Testo estratto:
◇ ◇ ◇ ◇ ◇ ◇ ◇

Minuto 91 di Genoa-Bologna. Rossettini corregge in porta, con uno stacco imperioso, un calcio d'angolo di Mounier. Ferraris ammutolito e giocatori felsinei che esultano per il gol allo scadere. La partita si appresta a concludersi, dopo il finale concitato, quando l'arbitro Di Bello sventola il cartellino rosso al giovane Diawara, centrocampista 18enne del Bologna.

Il motivo? Semplice, il nostro campione in erba, durante i festeggiamenti per il gol, si è rivolto verso la gradinata mimando il gesto del gorilla. "Ho semplicemente reagito ad alcuni ululati che ho sentito provenire da dietro la porta di Perin", ha dichiarato il guineano. In effetti il regolamento, in questi casi, parla chiaro: il calciatore è tenuto a non rispodere ad alcuna provocazione proveniente dagli spalti. Il direttore di gara ha fatto il suo dovere, ma forse, dietro la reazione impulsiva di un ragazzo classe 1997 non c'è solo l'inesperienza, ma l'ennesima sconfitta morale del calcio nostrano.

◇ ◇ ◇ ◇ ◇ ◇ ◇

Materiale di partenza:
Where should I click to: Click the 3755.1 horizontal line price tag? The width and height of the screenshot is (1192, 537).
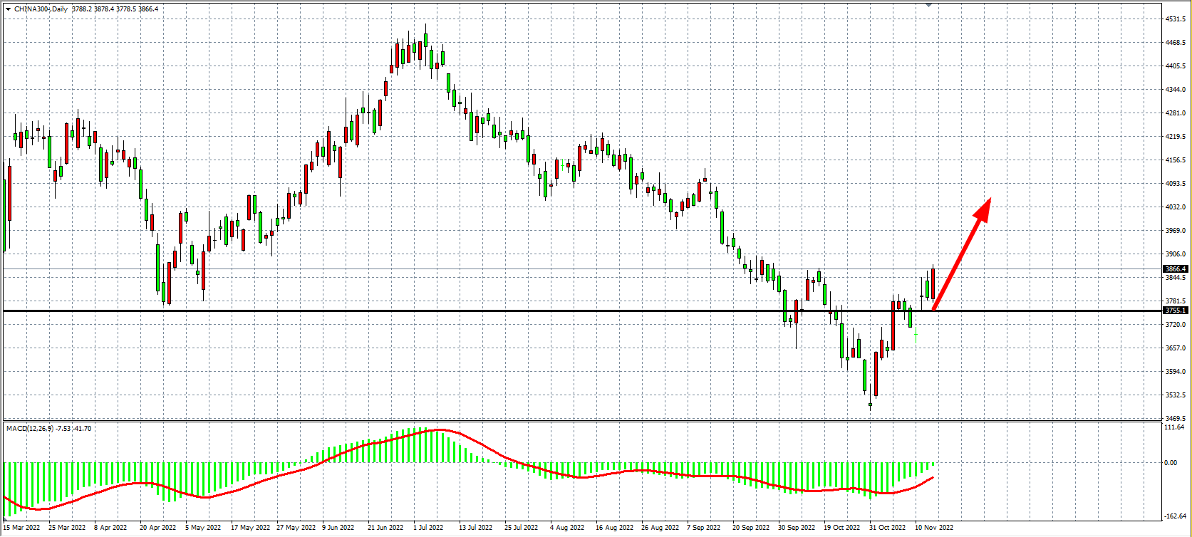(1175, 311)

◇ ◇ ◇ ◇ ◇ ◇ ◇

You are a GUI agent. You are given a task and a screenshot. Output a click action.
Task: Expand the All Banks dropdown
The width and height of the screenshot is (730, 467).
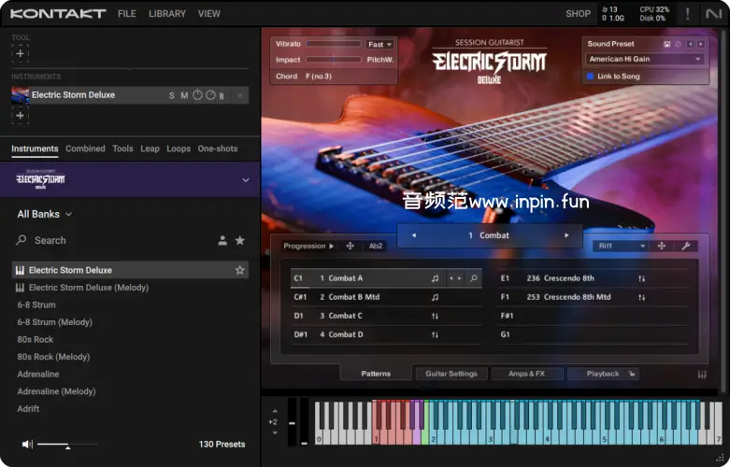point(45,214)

◇ ◇ ◇ ◇ ◇ ◇ ◇

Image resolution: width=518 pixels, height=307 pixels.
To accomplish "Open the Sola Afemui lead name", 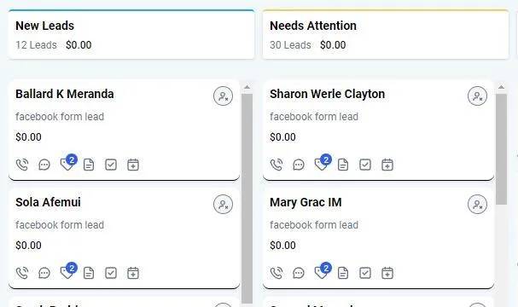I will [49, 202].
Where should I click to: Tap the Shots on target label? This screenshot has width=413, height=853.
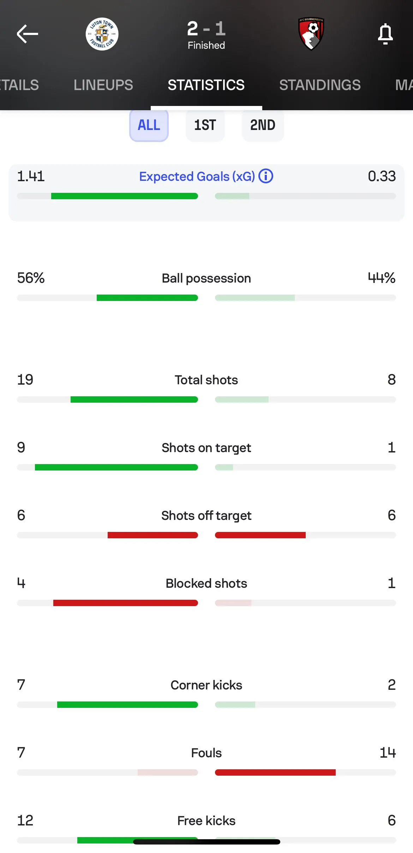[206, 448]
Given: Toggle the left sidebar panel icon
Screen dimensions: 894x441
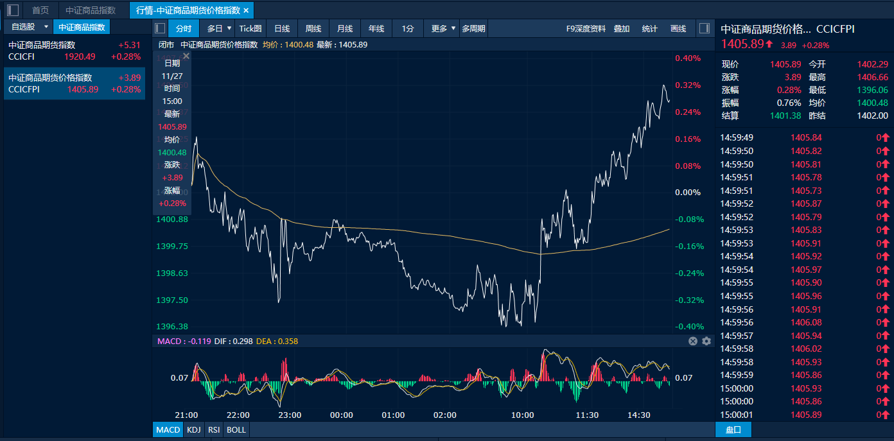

◇ ◇ ◇ ◇ ◇ ◇ ◇

Usando le informazioni:
• a. Elenca i cognomi di tutte le persone nominate nell'articolo su Genoa-Bologna.
• b. Riporta fedelmente la parte dell'articolo su Genoa-Bologna che va da "Minuto 91 di" fino a "18enne del Bologna.".
• c. Scrivi il seguito dell'articolo su Genoa-Bologna, partendo subito dopo la sua ultima frase.
I dati provengono da una fonte diversa rispetto al testo.

Risposte qui sotto:
• a. Rossettini, Mounier, Di Bello, Diawara, Perin

• b.
Minuto 91 di Genoa-Bologna. Rossettini corregge in porta, con uno stacco imperioso, un calcio d'angolo di Mounier. Ferraris ammutolito e giocatori felsinei che esultano per il gol allo scadere. La partita si appresta a concludersi, dopo il finale concitato, quando l'arbitro Di Bello sventola il cartellino rosso al giovane Diawara, centrocampista 18enne del Bologna.

• c.
Sia chiaro, di critiche al mondo del pallone ne sono state fatte tante (e probabilmente se ne faranno ancora) ma se certi episodi si ripetono il discorso va necessariamente generalizzato. La nostra società, sempre più progredita e globalizzata, definisce l'uomo come "un essere in relazione con", forse questo concetto va un po' rivisitato. Nel gesto del giovane Amadou è racchiusa la volontà di ribellarsi alla segregazione mentale imposta dal sistema. Tanti altri campioni (ben più navigati di lui) hanno avuto una reazione più o meno simile: chi mangiando una banana (Dani Alves in Vilareal - Barça) chi addirittura tentando di abbandonare il terreno di gioco (Zoro in Messina-Inter del 2005).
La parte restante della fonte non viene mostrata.